REQUIRED ACTIONS ::
- A) Transcribe the part of the migraine surgery passage between "Before migraine surgery, all" and "poor treatment outcome.", inclusive.
- B) For each statement, say yes or no on whether it agrees with the migraine surgery passage, and quote the words that decide it. (i) Before surgery, every patient had "extremely poor" PSEQ scores. (ii) One year after surgery, the average PSEQ score had improved by 112%. (iii) Before surgery, migraine patients had higher pain coping scores than patients with lower back pain.
- C) Resume the migraine surgery passage from its last sentence.

EXTRACT ::
=-=-=-=-=
Before migraine surgery, all of the patients had “extremely poor” PSEQ scores which indicated a high level of disability. Preoperative pain coping scores in migraine patients were substantially lower than has been reported for patients with other types of chronic pain such as neuropathic pain or lower back pain. One year after migraine surgery, the patients had a very large percent improvement (112%) in their average PSEQ score. This was much higher than in prior studies of patients with other types of chronic pain. Migraine surgery was found to improve functioning and coping in patients with very low PSEQ scores. This result was different than in patients with low back pain where if they have a low PSEQ scores to start they often have a poor treatment outcome.
=-=-=-=-=
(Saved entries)
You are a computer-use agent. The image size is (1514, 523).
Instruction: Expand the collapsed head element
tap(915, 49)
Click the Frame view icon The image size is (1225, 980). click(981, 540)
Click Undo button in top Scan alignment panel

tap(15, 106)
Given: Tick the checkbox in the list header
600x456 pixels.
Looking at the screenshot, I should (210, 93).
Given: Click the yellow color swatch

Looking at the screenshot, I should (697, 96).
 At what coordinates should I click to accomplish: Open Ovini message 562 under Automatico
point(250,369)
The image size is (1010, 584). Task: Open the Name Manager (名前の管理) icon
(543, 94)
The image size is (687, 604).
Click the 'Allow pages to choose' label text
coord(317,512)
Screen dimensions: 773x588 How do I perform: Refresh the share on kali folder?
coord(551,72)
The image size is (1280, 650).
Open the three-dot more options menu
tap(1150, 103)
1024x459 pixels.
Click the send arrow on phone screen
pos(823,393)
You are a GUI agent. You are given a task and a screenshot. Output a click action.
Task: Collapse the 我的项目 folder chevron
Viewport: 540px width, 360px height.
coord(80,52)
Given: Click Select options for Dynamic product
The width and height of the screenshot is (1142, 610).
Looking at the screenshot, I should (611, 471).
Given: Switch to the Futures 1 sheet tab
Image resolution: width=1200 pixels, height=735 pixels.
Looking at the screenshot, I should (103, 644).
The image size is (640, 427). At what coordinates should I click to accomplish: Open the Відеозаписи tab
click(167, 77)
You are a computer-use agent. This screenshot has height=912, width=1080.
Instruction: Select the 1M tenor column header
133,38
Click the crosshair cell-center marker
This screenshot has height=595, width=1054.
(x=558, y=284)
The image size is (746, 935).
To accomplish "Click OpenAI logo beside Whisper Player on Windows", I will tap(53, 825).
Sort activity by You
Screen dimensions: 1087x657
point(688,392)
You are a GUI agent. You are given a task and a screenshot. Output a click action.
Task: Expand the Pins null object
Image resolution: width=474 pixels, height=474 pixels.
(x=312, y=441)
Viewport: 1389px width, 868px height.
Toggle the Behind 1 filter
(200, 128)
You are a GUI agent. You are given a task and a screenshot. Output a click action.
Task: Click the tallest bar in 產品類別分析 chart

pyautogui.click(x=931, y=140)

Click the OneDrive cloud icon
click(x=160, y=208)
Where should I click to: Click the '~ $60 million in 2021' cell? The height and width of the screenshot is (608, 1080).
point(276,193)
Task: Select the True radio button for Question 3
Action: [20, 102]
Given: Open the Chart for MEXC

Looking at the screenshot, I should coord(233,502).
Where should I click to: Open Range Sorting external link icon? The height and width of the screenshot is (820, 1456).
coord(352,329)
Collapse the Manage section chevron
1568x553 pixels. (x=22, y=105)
=-=-=-=-=
ANSWERS TO THE TASKS ::
- A)
Before migraine surgery, all of the patients had “extremely poor” PSEQ scores which indicated a high level of disability. Preoperative pain coping scores in migraine patients were substantially lower than has been reported for patients with other types of chronic pain such as neuropathic pain or lower back pain. One year after migraine surgery, the patients had a very large percent improvement (112%) in their average PSEQ score. This was much higher than in prior studies of patients with other types of chronic pain. Migraine surgery was found to improve functioning and coping in patients with very low PSEQ scores. This result was different than in patients with low back pain where if they have a low PSEQ scores to start they often have a poor treatment outcome.

- B)
(i) Yes: "all of the patients had “extremely poor” PSEQ scores"
(ii) Yes: "a very large percent improvement (112%) in their average PSEQ score"
(iii) No: "substantially lower than has been reported for patients with other types of chronic pain such as neuropathic pain or lower back pain"

- C)
Migraine surgery patients were able to recover function and ability to cope with pain well after surgery. The researchers note that surgery led to an average 76% improvement in the migraine-specific MHI score, which measures outcomes like headache duration, frequency, and severity. The research showed continued positive outcomes after migraine surgery in appropriately selected patients. The researchers feel that chronic pain questionnaires such as the PSEQ improve the knowledge of how outcomes happen after surgery and also allow for comparison with other treatments in pain conditions. It is of course worthwhile to emphasize here that the patients who had migraine surgery had first tried more convention treatments before resorting to a surgical approach.
Reference: Lisa Gfrerer, and et al., Ability to Cope with Pain Puts Migraine Surgery Patients in Perspective, Plastic and Reconstructive Surgery, vol. 141, issue 1, 2018.